▶ Requirement A:
Translate this sentence from the article about the Regulation of Investigatory Powers Bill into Spanish: "The Declaration of Independence was written in an evening by a young man, Thomas Jefferson, in a small parlour rented from a bricklayer."
▶ Requirement B:
Please pick up the article about the Regulation of Investigatory Powers Bill after its final sentence and keep writing it in the same voice.

══ Provided text

Date sent:      	Sun, 23 Jul 2000 02:34:16 +0100
Send reply to:  	ukcrypto@maillist.ox.ac.uk

http://www.sunday-times.co.uk/news/pages/sti/2000/07/23/stidordor02004
.html Fixing the bugs in our democracy

There are moments when it's not easy being British in the US of A. My
American hosts have been watching Mel Gibson fight King George's
tyrannous redcoats in The Patriot, which I gather has just opened in
Britain, and they hold me personally responsible. My only defence has
been to sneak off to the search engines and try to dig up a few
counterbarbs. My favourite is from our great man of letters Samuel
Johnson, who thought it very odd at the time that the greatest "yelps
for liberty" came from American slave drivers.

Be that as it may, one has to accord a grudging respect to the
founding fathers: in many ways, they represent the finest tradition of
the British gentleman amateur. The Declaration of Independence was
written in an evening by a young man, Thomas Jefferson, in a small
parlour rented from a bricklayer. The constitution was largely the
work of Ben Franklin, a printer by trade - not at all the right sort
to start hacking representative democracy into a parliament composed
of nobility and gentry. One can only imagine what the experts at
Westminster thought of this unprofessional refactoring of their grand
traditions.


 
Cope of Berkeley: led the protest against the RIP bill
Photograph: UPP

I got some idea, though, watching the reactions of their descendants,
when the hackers of the internet set about the Blair government's
Regulation of Investigatory Powers Bill. Plenty has now been written
about this horrendous bill; enough, one would think, to give pause to
even the self-referential juggernaut of Labour. But no: despite the
loud protests of practically anyone who uses the net, they assumed
that, once the government declared its intent, its vast bureaucracy
would steamroller over the squeaking objections of a bunch of nerds.
Of course, the net users didn't know that. With no parliamentary
experience to speak of, computer scientists are peculiarly
unthreatened by our labyrinthine legislative process. After all,
they're used to ploughing through pages of obscure computer code, and
what else is a bill but a program for citizens to follow? Within a
couple of days of the bill being published, Charles Lindsey, a retired
computer scientist, had digested its gist and, as programmers do to
help simplify the obscure, constructed a graphic flow chart
illustrating the procedure that the police would follow in order to
demand the private communications of a British citizen.

════
══ Data

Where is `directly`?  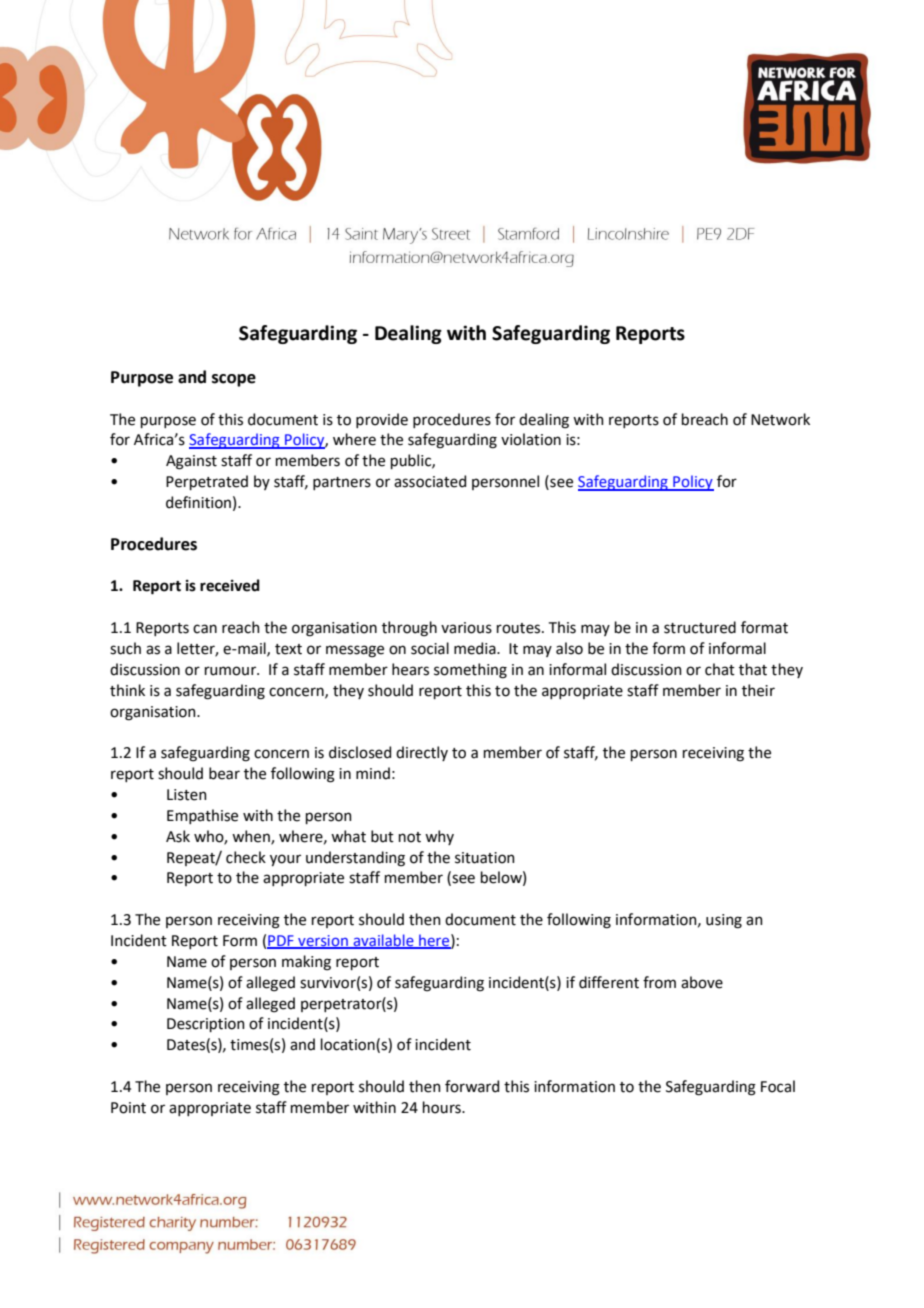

════

▶ Task answer A:
La Declaración de Independencia fue escrita en una noche por un joven, Thomas Jefferson, en un pequeño salón alquilado a un albañil.

▶ Task answer B:
Computer scientists are good at finding bugs too: within a few weeks,
Lindsey had uncovered a fistful of scenarios where the law would fail
those it sought to protect, and where the judicial overview that Jack
Straw had promised vanished.

Lindsey, naturally, e-mailed these bug reports - together with a
series of patches - to the Home Office. One civil servant, in an
accidental slip-of-the-click we all make, pressed Reply instead of
forwarding the message. His mail went out to a mailing list of
concerned net users, together with his own commentary at the top. "A
bit sad, really," it said.

No matter how sad the source, the problems remained, and now they were
published on the net for everyone to see. A thousand or so net users,
many of whom had read Lindsey's analysis, faxed their MPs with their
concern. The MPs, as a whole, were useless. Despite a great deal of
noise in the Commons, few of them seemed to feel that time spent
fighting the RIP was time well spent. Their chance to fix the bill
quickly slipped away.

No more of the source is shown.